而像Java这样更高级语言的使用者们无需担心这样的问题.

 

另外一个与强引用相关的问题是缓存,尤其是像一些类似图片的大存储结构缓存.

设想下你正在开发一款程序用来处理用户提供的图片,就像我现在正在做的web站点开发工具程序一样.

通常,你会缓存用户的图片,因为从磁盘加载图片代价相当昂贵,

并且你也不希望在内存中同时保留这些图片的双份拷贝(这些拷贝的尺寸通常都是相当巨大的).

 

Because an image cache is supposed to prevent us from reloading images when we don't absolutely need to,

you will quickly realize that the cache should always contain a reference to any image which is already in memory.

With ordinary strong references, though, that reference itself will force the image to remain in memory,

which requires you (just as above) to somehow determine when the image is no longer needed in memory and 

remove it from the cache, so that it becomes eligible for garbage collection. 

Once again you are forced to duplicate the behavior of the garbage collector and 

manually determine whether or not an object should be in memory.

 

因为图片缓存是用来防止我们在并不需要加载图片时重复加载, 

你很快会发现缓存对象需要一直持有对内存中每一张图片对象的引用.

然而,常规的强引用强制地让这些图片缓存一直保留在内存中,

这就要求你自己决定什么时候这些图片不再需要留在内存中了,

然后再手工将其从图片缓存中移除,以便这个图片缓存能被垃圾回收器选中回收.

这样你不得不重复做着垃圾回收应该做的事,并且手工设定是否让一个对象留在内存中.

 

Weak references

弱引用

 

A weak reference, simply put, is a reference that isn't strong enough to force an object to remain in memory. 

Weak references allow you to leverage the garbage collector's ability to determine reachability for you, so you don't have to do it yourself. 

You create a weak reference like this:

 

弱引用,简单的说,就是一个引用不够强壮,以至于不能保证它指向的对象一直留在内存中.

弱引用允许你借助垃圾回收器来决定对象的可到达性,因而你不用自己手动实现(即,对应上面的需要手工处理那些图片不用再留在内存中).

你可以用这种方式创建弱引用:

 

WeakReference<Widget> weakWidget = new WeakReference<Widget>(widget);

 

and then elsewhere in the code you can use weakWidget.get() to get the actual Widget object. 

Of course the weak reference isn't strong enough to prevent garbage collection, so you may find 

(if there are no strong references to the widget) that weakWidget.get() suddenly starts returning null.

 

然后,在你的代码的任何地方,你可以使用weakWidget.get()来获取真正的Widget对象.

当然,因为弱引用不够"强壮",不足以阻止垃圾回收器的回收,所以你可能会发现(当没有强引用指向widget对象时)weakWidget.get()会突然返回null.

 

To solve the "widget serial number" problem above, the easiest thing to do is use the built-in WeakHashMap class. 
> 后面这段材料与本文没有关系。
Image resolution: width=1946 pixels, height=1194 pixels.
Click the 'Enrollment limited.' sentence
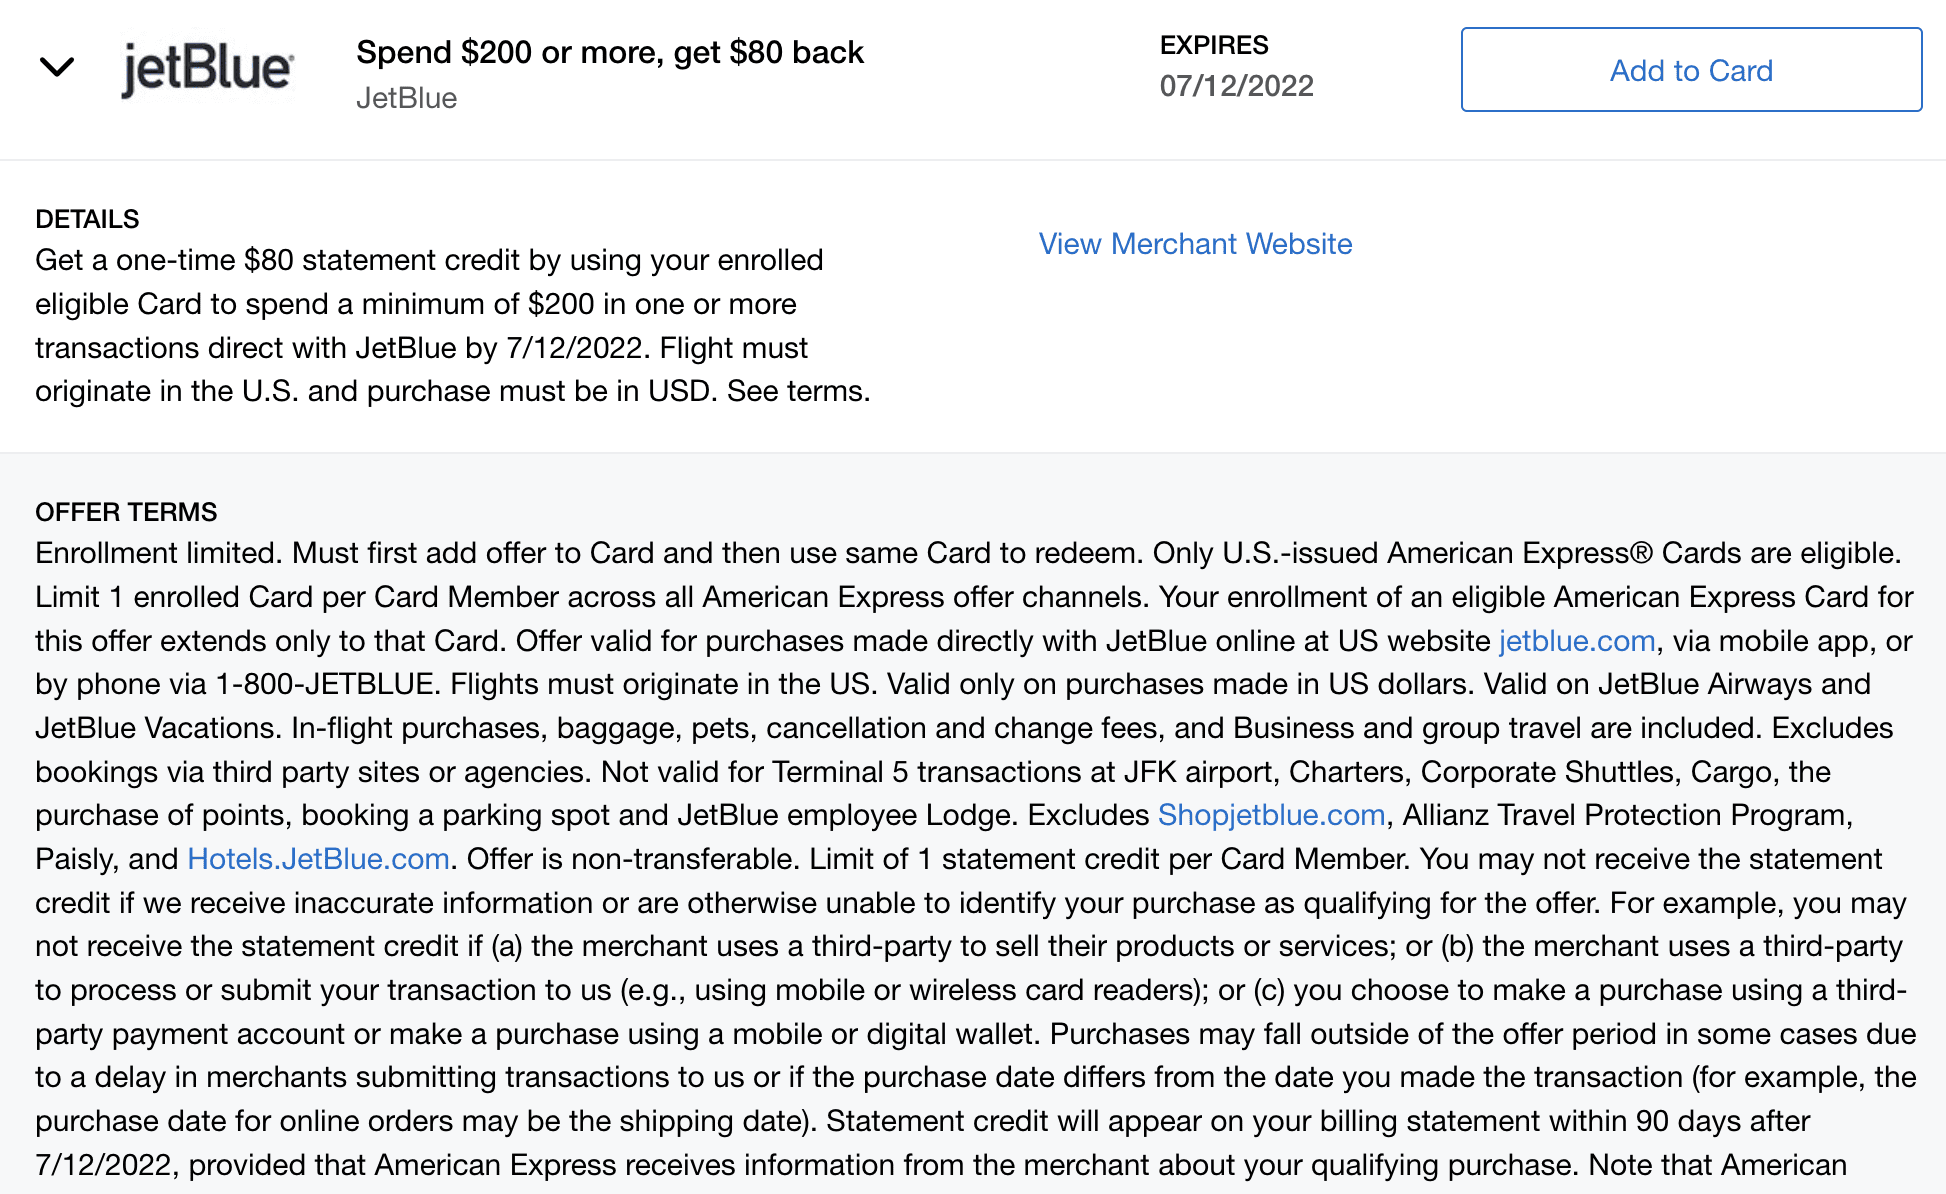(159, 553)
WeakHashMap works exactly like HashMap, except that the keys (not the values!) are referred to using weak references.

If a WeakHashMap key becomes garbage, its entry is removed automatically. 

This avoids the pitfalls I described and requires no changes other than the switch from HashMap to a WeakHashMap. 

If you're following the standard convention of referring to your maps via the Map interface, 

no other code needs to even be aware of the change.

 

解决上文中的"widget对象的序列号"问题的最简单方法是使用JDK内建的WeakHashMap类.

WeakHashMap的工作方式与HashMap十分类似,但是HashMap的keys(键,不是值(values))是使用弱引用的.

如果WeakHashMap的一个key变成垃圾,则与之相关的entry将被自动从Map中移除.

这就避免了上文所述的使用普通HashMap导致的内存泄露陷阱,需要做的仅仅是将HashMap替换为WeakHashMap.

如果你的代码符合使用map的标准规范,即,通过Map接口来引用你的map,就没有其他代码需要修改(需要做的仅仅是将HashMap替换为WeakHashMap).

 

 

Reference queues

引用队列

 

Once a WeakReference starts returning null, the object it pointed to has become garbage and the WeakReference object is pretty much useless. 

This generally means that some sort of cleanup is required; WeakHashMap, for example, 

has to remove such defunct entries to avoid holding onto an ever-increasing number of dead WeakReferences.

 

一旦一个弱引用(WeakReference)开始返回null,WeakReference指向的对象即变成垃圾,这样WeakReference对象(注:这里是指弱引用对象本身吧?)就变得毫无用处了.

这就意味着需要做一些清理工作了,比如WeakHashMap需要移除已经死亡的实体(entry)以避免持有数量不断增加且已经死亡的弱引用.

 

The ReferenceQueue class makes it easy to keep track of dead references. 

If you pass a ReferenceQueue into a weak reference's constructor, the reference object will be automatically 

inserted into the reference queue when the object to which it pointed becomes garbage. 

You can then, at some regular interval, process the ReferenceQueue and perform whatever cleanup is needed for dead references.

 

使用ReferenceQueue类可以轻松追踪死亡引用(注:死亡的弱引用对象本身).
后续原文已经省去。